━━ Records provided ━━
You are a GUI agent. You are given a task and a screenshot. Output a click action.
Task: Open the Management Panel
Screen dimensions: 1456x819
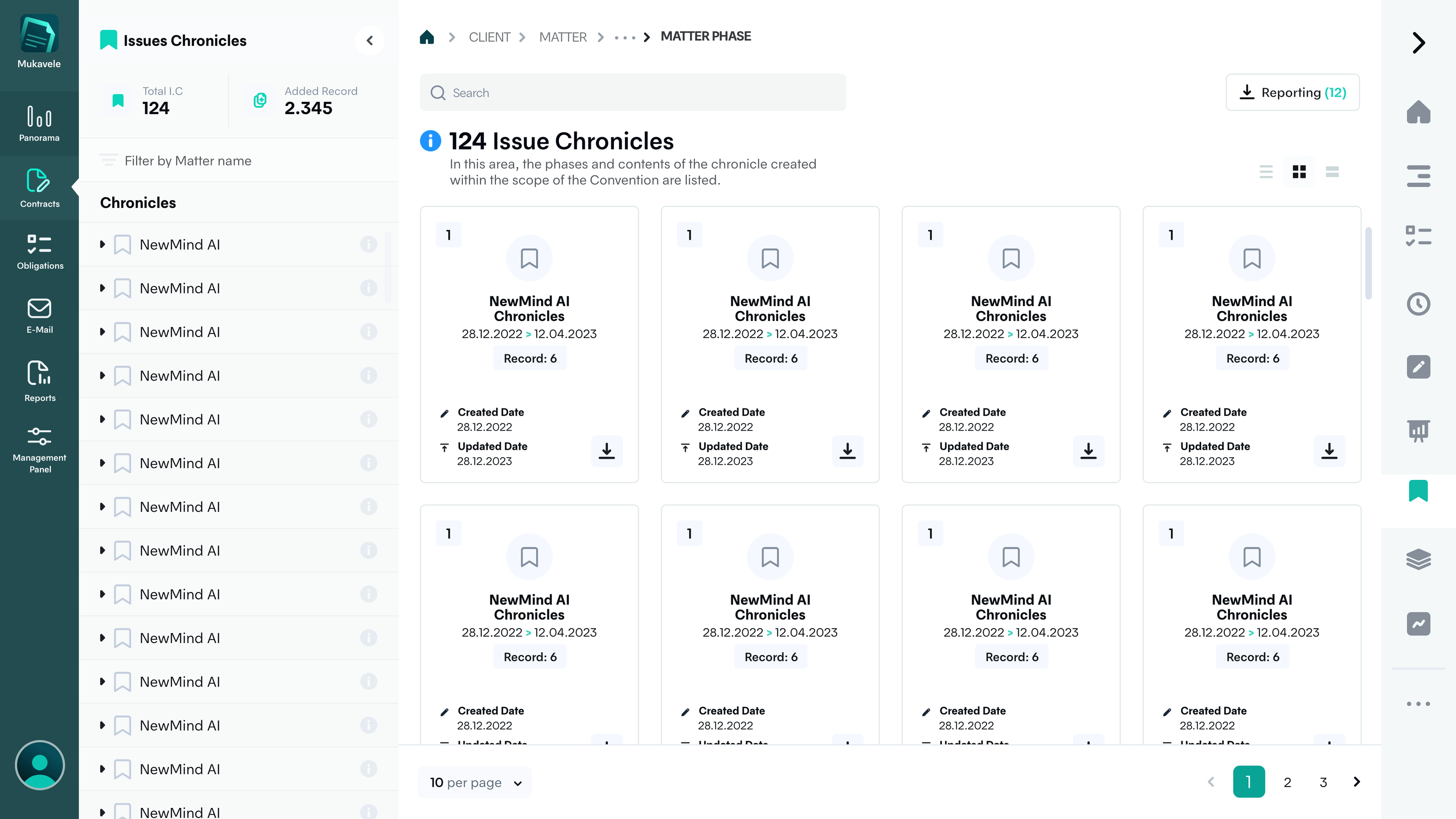coord(39,450)
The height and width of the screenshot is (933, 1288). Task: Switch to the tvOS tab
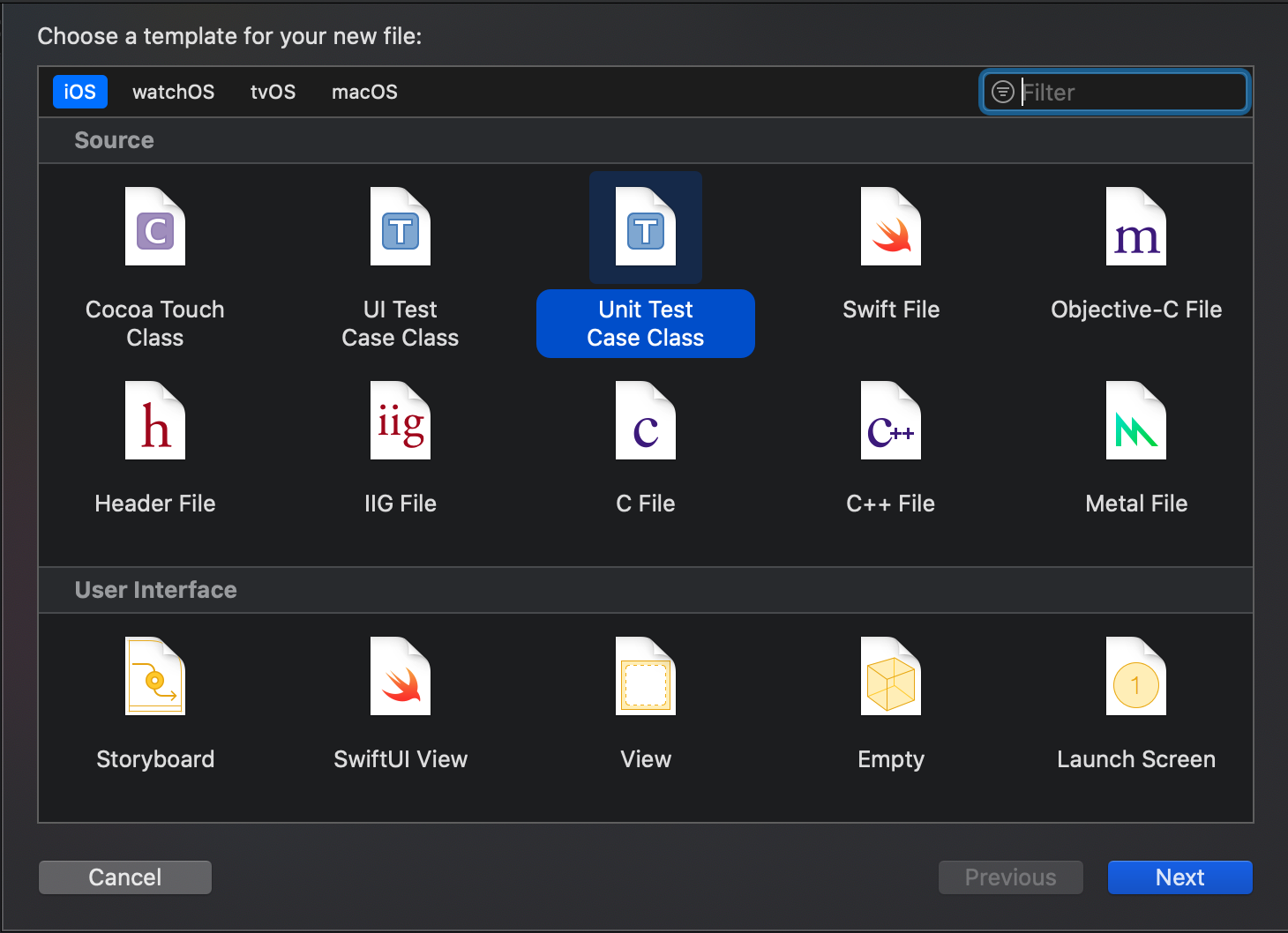point(273,92)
━━━
How to complete this task — Begin at the line containing "Screen dimensions: 1456x819" and extract every line through the end of the records, inclusive, exactly and only; omit pictures.

Result of this task —
Screen dimensions: 1456x819
coord(39,450)
The height and width of the screenshot is (933, 1288). Task: Switch to the tvOS tab
point(273,92)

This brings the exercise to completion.